New Zealand calls for Australasian trade bloc

By Boyd Champness

AUSTRALIA and New Zealand may join forces to create a trade bloc that will give the two countries more leverage at this years world trade talks.

Federated Farmers of New Zealand executive director Tony St Clair believes the two countries should work together to strengthen the regions clout.

He told The Weekly Times that farmers from both countries could benefit from a closer working relationship.

“Our industry in both Australia and New Zealand is more complementary than different,” he said. “There would be a lot of pluses from working together.”

Australias trade representative Graham Blight has supported the idea.

“We are doing so much together now it may help both Australia and New Zealand,” he told the paper. “More and more trade blocs are forming and it could give us more pull internationally.”

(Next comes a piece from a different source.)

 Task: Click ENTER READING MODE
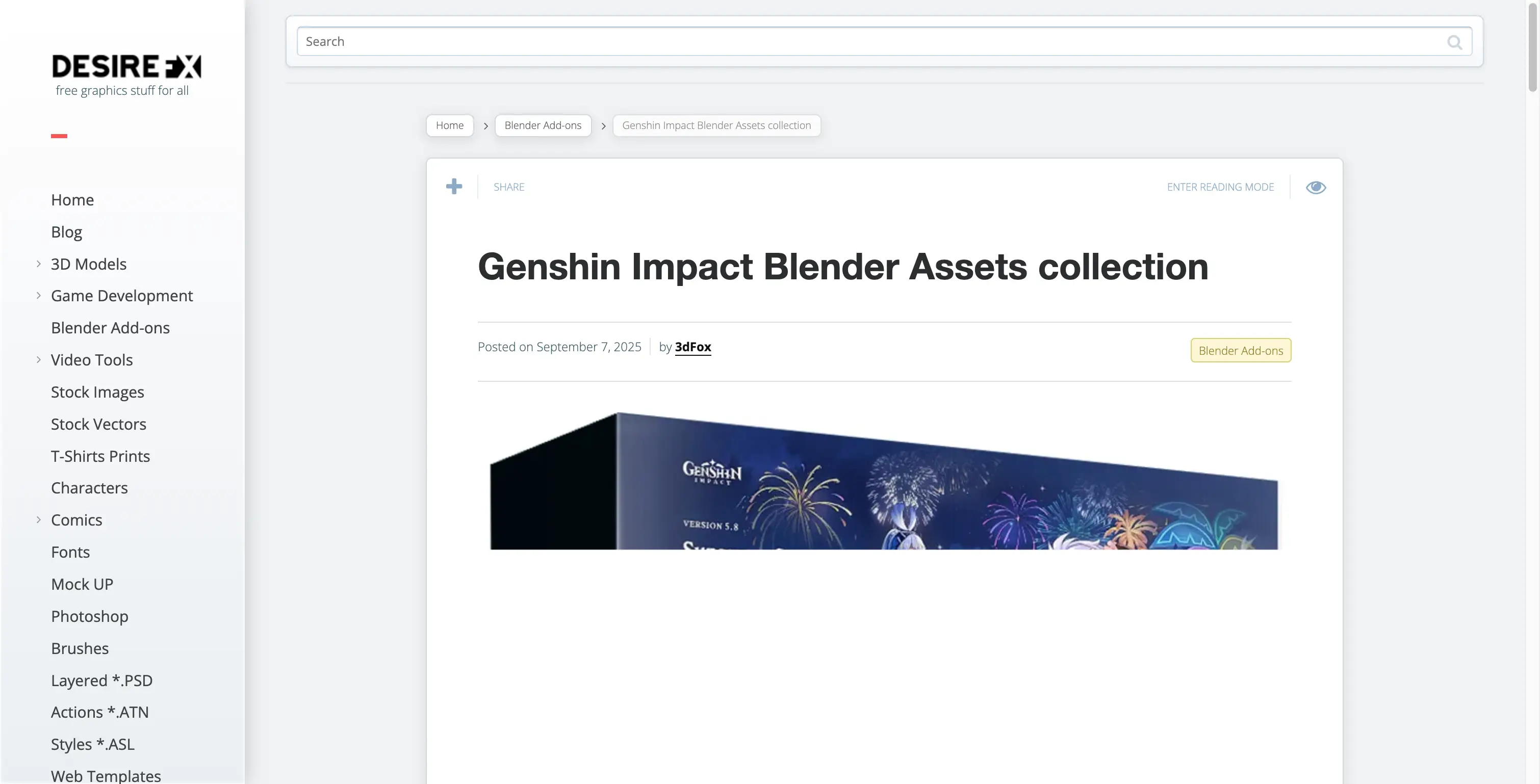[1221, 187]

Australia and New Zealand are already leaders among the Cairns Group of nations – a group of about 15 countries that would like to see free trade prevail – but believe a New Zealand-Australia trade bloc could bring further benefits.

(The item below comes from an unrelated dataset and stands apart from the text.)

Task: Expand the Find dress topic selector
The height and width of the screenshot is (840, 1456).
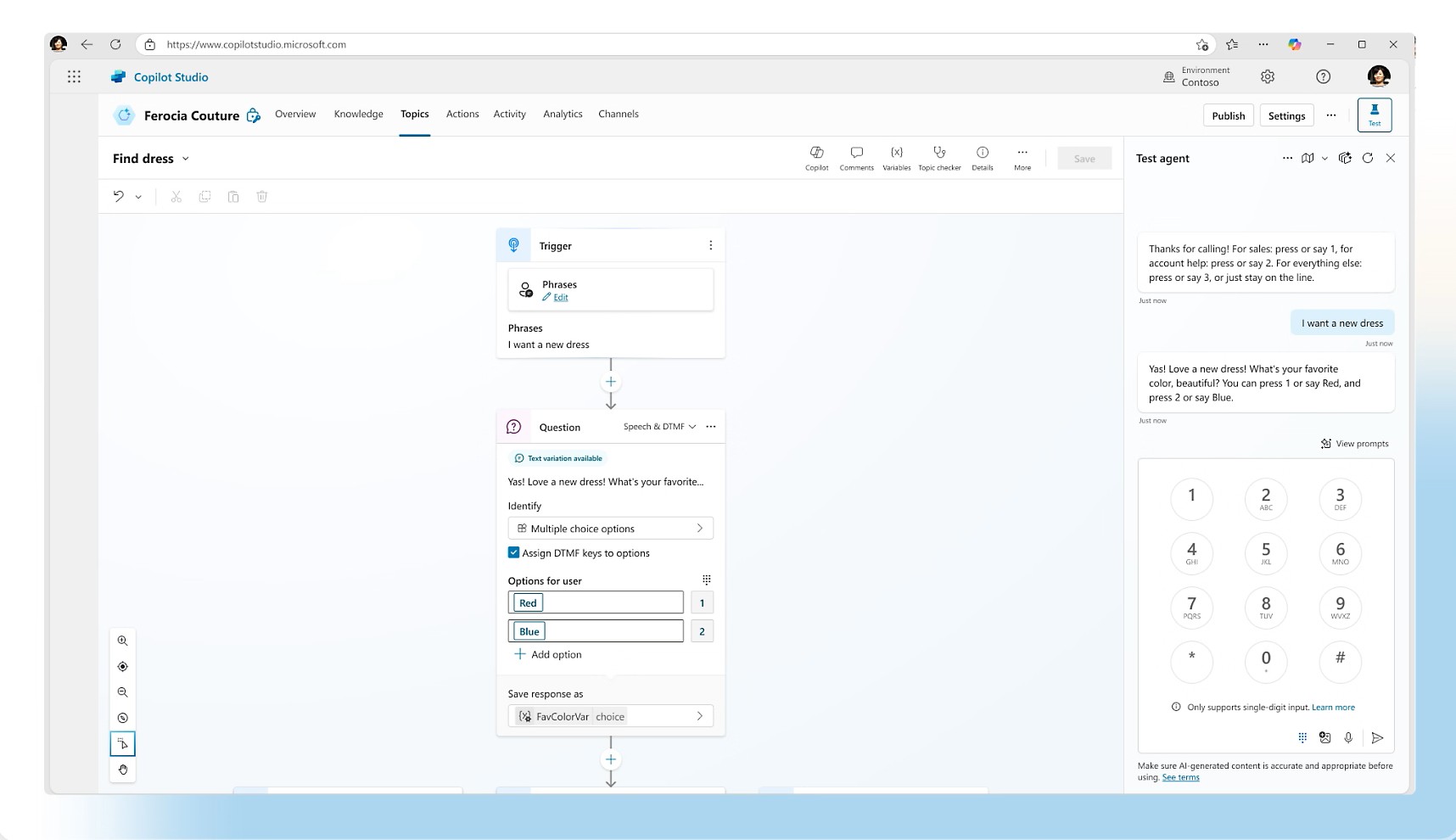Action: pos(184,158)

The Australian Bureau of Agricultural Resource Economics (ABARE) says A$1.1 billion (£440m) in benefits flowed through to Australian agriculture following the Uruguay Round trade talks, which concluded in 1994.

This time Australia is hoping for even greater financial gains, and has formed an ambitious wish-list for the Seattle trade talks, which start in December.

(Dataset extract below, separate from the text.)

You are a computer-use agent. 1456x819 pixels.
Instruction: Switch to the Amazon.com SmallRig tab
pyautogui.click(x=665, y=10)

Australia would like to see the total elimination of export subsidies, deep cuts in all tariffs, major expansion in market access opportunities and the elimination of all trade distorting domestic support.

American Farm Bureau Federation president Dean Kleckner was in Australia last week, defending on one hand the USAs subsidy program, while on the other calling for major change.

“Subsidies should be eliminated,” he told the National Press Club in Canberra. “Some countries place prohibitively high tariffs on our exports to block us from their markets.

We need trading partners to reduce their tariffs to our levels. And all WTO countries should eliminate tariff barriers within specified time frames.”

Mr Kleckner was confident the Seattle talks would bring major changes and said the upside about this years negotiations is that reforms will have to be implemented within three years as opposed to seven which was the case in 1994, the paper said.

But at the same time, Mr Kleckner defended the $20 billion in direct payments to US farmers last year – the second highest amount paid out to US farmers over the past decade.

He said the political reality was that agricultural support would continue but the US had a duty to tailor its subsidy program to ensure it had the least distorting impact on international trade.